:: Material shown ::

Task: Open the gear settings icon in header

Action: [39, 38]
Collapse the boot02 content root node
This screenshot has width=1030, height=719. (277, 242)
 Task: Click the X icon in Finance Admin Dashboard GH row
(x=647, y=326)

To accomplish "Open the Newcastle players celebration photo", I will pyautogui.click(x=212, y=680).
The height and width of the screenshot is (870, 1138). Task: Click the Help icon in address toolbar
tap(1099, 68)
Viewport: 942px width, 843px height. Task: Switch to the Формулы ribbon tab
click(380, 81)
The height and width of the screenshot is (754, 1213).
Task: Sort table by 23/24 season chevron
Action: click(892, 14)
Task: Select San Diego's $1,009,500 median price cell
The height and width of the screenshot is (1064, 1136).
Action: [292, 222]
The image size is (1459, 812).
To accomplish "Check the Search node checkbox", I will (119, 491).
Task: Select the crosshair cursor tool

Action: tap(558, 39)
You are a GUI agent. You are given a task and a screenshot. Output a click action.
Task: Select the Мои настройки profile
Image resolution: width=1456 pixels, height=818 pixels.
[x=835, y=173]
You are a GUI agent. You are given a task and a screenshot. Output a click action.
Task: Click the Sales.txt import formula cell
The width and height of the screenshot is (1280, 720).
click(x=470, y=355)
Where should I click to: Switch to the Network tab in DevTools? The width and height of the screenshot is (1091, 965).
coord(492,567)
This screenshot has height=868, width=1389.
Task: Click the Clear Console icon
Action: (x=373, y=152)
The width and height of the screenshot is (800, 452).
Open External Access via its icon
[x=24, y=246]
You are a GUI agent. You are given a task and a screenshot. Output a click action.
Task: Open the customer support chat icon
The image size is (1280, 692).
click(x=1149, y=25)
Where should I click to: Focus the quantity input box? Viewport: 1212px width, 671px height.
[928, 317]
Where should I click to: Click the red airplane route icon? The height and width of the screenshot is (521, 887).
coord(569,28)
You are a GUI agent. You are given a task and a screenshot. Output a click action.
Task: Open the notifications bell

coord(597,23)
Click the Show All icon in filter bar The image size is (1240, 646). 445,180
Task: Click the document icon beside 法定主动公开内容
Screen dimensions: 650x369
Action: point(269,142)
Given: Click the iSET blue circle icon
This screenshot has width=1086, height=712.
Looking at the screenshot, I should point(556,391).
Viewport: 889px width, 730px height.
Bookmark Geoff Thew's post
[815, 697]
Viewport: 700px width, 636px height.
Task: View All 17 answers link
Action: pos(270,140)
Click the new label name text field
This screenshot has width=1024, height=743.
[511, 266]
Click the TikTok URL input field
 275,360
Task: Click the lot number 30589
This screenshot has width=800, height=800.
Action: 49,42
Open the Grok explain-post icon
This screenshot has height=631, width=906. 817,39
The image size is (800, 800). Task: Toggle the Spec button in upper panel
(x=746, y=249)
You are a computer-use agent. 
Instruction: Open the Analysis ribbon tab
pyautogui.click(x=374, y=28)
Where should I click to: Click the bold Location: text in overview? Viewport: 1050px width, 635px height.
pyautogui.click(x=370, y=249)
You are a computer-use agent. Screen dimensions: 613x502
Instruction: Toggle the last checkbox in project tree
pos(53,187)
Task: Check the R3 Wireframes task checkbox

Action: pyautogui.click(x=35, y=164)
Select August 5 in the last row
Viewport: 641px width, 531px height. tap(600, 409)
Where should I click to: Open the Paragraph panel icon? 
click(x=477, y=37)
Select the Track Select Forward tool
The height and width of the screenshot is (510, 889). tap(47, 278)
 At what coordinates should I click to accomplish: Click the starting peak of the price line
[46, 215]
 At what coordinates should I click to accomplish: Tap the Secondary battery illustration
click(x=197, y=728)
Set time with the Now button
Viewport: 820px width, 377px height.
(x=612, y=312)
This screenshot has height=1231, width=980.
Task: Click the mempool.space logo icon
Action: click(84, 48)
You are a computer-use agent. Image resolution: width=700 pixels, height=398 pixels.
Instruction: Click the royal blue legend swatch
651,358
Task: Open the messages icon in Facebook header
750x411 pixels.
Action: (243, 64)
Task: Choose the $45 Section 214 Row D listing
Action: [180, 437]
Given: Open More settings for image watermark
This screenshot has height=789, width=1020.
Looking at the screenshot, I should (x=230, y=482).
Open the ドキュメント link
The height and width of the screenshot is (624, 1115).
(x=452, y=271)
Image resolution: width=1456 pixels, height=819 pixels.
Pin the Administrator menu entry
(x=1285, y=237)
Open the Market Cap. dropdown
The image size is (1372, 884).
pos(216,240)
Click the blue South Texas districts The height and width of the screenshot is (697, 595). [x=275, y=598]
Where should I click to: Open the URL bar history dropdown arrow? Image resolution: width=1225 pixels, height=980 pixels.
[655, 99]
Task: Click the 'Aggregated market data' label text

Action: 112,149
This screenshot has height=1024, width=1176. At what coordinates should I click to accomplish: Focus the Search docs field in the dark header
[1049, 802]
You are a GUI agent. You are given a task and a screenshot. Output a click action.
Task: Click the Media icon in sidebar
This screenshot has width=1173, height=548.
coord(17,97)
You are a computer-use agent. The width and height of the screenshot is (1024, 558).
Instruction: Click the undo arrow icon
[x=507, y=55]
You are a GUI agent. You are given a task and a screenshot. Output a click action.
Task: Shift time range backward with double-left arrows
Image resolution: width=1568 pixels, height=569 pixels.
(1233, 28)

:::

## Task statement
Recopy the entries above exactly, with every line included.

## Reply to the task
Task: Open the gear settings icon in header

Action: [39, 38]
Collapse the boot02 content root node
This screenshot has width=1030, height=719. (277, 242)
 Task: Click the X icon in Finance Admin Dashboard GH row
(x=647, y=326)

To accomplish "Open the Newcastle players celebration photo", I will pyautogui.click(x=212, y=680).
The height and width of the screenshot is (870, 1138). Task: Click the Help icon in address toolbar
tap(1099, 68)
Viewport: 942px width, 843px height. Task: Switch to the Формулы ribbon tab
click(380, 81)
The height and width of the screenshot is (754, 1213).
Task: Sort table by 23/24 season chevron
Action: click(892, 14)
Task: Select San Diego's $1,009,500 median price cell
The height and width of the screenshot is (1064, 1136).
Action: [292, 222]
The image size is (1459, 812).
To accomplish "Check the Search node checkbox", I will (119, 491).
Task: Select the crosshair cursor tool

Action: tap(558, 39)
You are a GUI agent. You are given a task and a screenshot. Output a click action.
Task: Select the Мои настройки profile
Image resolution: width=1456 pixels, height=818 pixels.
[x=835, y=173]
You are a GUI agent. You are given a task and a screenshot. Output a click action.
Task: Click the Sales.txt import formula cell
The width and height of the screenshot is (1280, 720).
click(x=470, y=355)
Where should I click to: Switch to the Network tab in DevTools? The width and height of the screenshot is (1091, 965).
coord(492,567)
This screenshot has height=868, width=1389.
Task: Click the Clear Console icon
Action: (x=373, y=152)
The width and height of the screenshot is (800, 452).
Open External Access via its icon
[x=24, y=246]
You are a GUI agent. You are given a task and a screenshot. Output a click action.
Task: Open the customer support chat icon
The image size is (1280, 692).
click(x=1149, y=25)
Where should I click to: Focus the quantity input box? Viewport: 1212px width, 671px height.
[928, 317]
Where should I click to: Click the red airplane route icon? The height and width of the screenshot is (521, 887).
coord(569,28)
You are a GUI agent. You are given a task and a screenshot. Output a click action.
Task: Open the notifications bell

coord(597,23)
Click the Show All icon in filter bar The image size is (1240, 646). 445,180
Task: Click the document icon beside 法定主动公开内容
Screen dimensions: 650x369
Action: point(269,142)
Given: Click the iSET blue circle icon
This screenshot has width=1086, height=712.
Looking at the screenshot, I should point(556,391).
Viewport: 889px width, 730px height.
Bookmark Geoff Thew's post
[815, 697]
Viewport: 700px width, 636px height.
Task: View All 17 answers link
Action: pos(270,140)
Click the new label name text field
This screenshot has width=1024, height=743.
[511, 266]
Click the TikTok URL input field
 275,360
Task: Click the lot number 30589
This screenshot has width=800, height=800.
Action: 49,42
Open the Grok explain-post icon
This screenshot has height=631, width=906. 817,39
The image size is (800, 800). Task: Toggle the Spec button in upper panel
(x=746, y=249)
You are a computer-use agent. 
Instruction: Open the Analysis ribbon tab
pyautogui.click(x=374, y=28)
Where should I click to: Click the bold Location: text in overview? Viewport: 1050px width, 635px height.
pyautogui.click(x=370, y=249)
You are a computer-use agent. Screen dimensions: 613x502
Instruction: Toggle the last checkbox in project tree
pos(53,187)
Task: Check the R3 Wireframes task checkbox

Action: pyautogui.click(x=35, y=164)
Select August 5 in the last row
Viewport: 641px width, 531px height. tap(600, 409)
Where should I click to: Open the Paragraph panel icon? 
click(x=477, y=37)
Select the Track Select Forward tool
The height and width of the screenshot is (510, 889). tap(47, 278)
 At what coordinates should I click to accomplish: Click the starting peak of the price line
[46, 215]
 At what coordinates should I click to accomplish: Tap the Secondary battery illustration
click(x=197, y=728)
Set time with the Now button
Viewport: 820px width, 377px height.
(x=612, y=312)
This screenshot has height=1231, width=980.
Task: Click the mempool.space logo icon
Action: click(84, 48)
You are a computer-use agent. Image resolution: width=700 pixels, height=398 pixels.
Instruction: Click the royal blue legend swatch
651,358
Task: Open the messages icon in Facebook header
750x411 pixels.
Action: (243, 64)
Task: Choose the $45 Section 214 Row D listing
Action: [180, 437]
Given: Open More settings for image watermark
This screenshot has height=789, width=1020.
Looking at the screenshot, I should (x=230, y=482).
Open the ドキュメント link
The height and width of the screenshot is (624, 1115).
(x=452, y=271)
Image resolution: width=1456 pixels, height=819 pixels.
Pin the Administrator menu entry
(x=1285, y=237)
Open the Market Cap. dropdown
The image size is (1372, 884).
pos(216,240)
Click the blue South Texas districts The height and width of the screenshot is (697, 595). [x=275, y=598]
Where should I click to: Open the URL bar history dropdown arrow? Image resolution: width=1225 pixels, height=980 pixels.
[655, 99]
Task: Click the 'Aggregated market data' label text

Action: 112,149
This screenshot has height=1024, width=1176. At what coordinates should I click to accomplish: Focus the Search docs field in the dark header
[1049, 802]
You are a GUI agent. You are given a task and a screenshot. Output a click action.
Task: Click the Media icon in sidebar
This screenshot has width=1173, height=548.
coord(17,97)
You are a computer-use agent. The width and height of the screenshot is (1024, 558).
Instruction: Click the undo arrow icon
[x=507, y=55]
You are a GUI agent. You are given a task and a screenshot. Output a click action.
Task: Shift time range backward with double-left arrows
Image resolution: width=1568 pixels, height=569 pixels.
(1233, 28)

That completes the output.